From the screaming in the Parisian rainy streets, heated arguments through mutual friends, the hardships of letting past loves go, and of course, a child in the mix, these two characters leave everything on the floor and we see them do just that. Cassel is wildly unpredictable as Bercot is enthralled and skeptical; yet, she falls in love anyway, as does Cassel.
Maiwenn leaves very little breathing room as the two are constantly sorting through one of their problems, as we can clearly see. It makes us love and hate each character throughout various points of the film. We never side with one, but rather watch their relationship experience turmoil through the high ups and low downs.
It’s a film that reminds oneself of the true nature of not just love, but the will and strength to go through a relationship and eventually raise a child together.
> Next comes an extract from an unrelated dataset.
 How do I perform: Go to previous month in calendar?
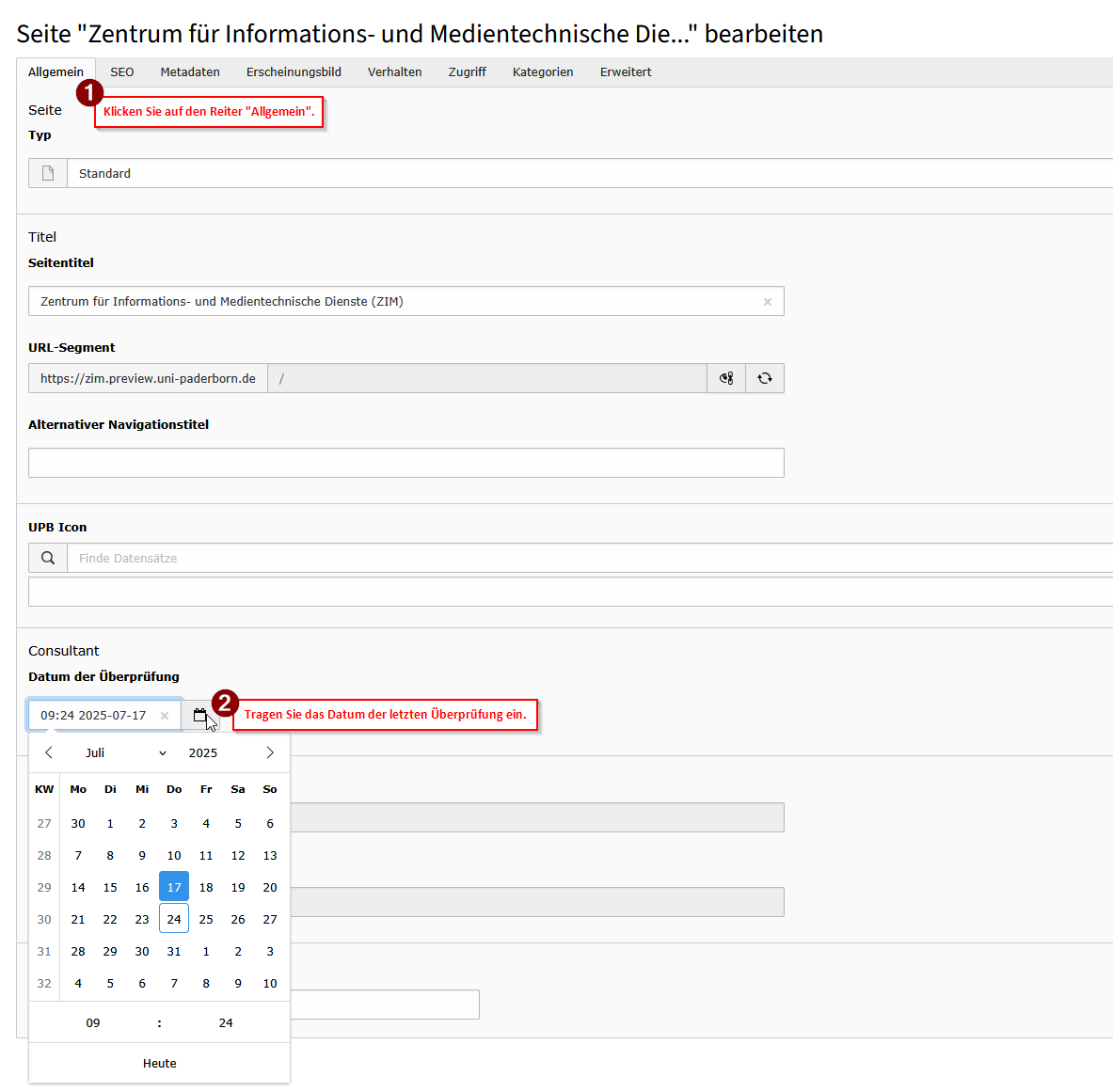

Both actors have never been better as they go all out and leave their emotions unrendered, for better or worse, much like the closing of the film.
6. Rust and Bone (2012) – Jacques Audiard
Regardless of his Palme d’Or winning “Dheepan,” Audiard reached new heights with his film about a reckless unemployed man caring for a whale trainer after a serious accident. Audiard has always tapped into raw, visceral performances in whatever world or genre he operates in, but here, with Marion Cotillard and Matthias Schoenaerts as a consuming, brutal pair, it transcends off the screen.
From its handheld documentary approach, we feel alongside the characters throughout the film; Audiard and DP Stephane Fontaine never shy away from beautiful overlapping imagery and images of its two leads giving some of the best work from their careers. The film is violent, shocking, and unpredictable but never manages to diverge from the characters and their story. Therefore, with all the mistakes, tragedy, and humane moments, Audiard makes us care no matter the circumstance or fault, and as a French filmmaker he excels at it.
The film has continued to maintain its gut-wrenching emotion from its premiere and even after every watch, you feel the intensity of this world, story, and characters as you did on your first viewing.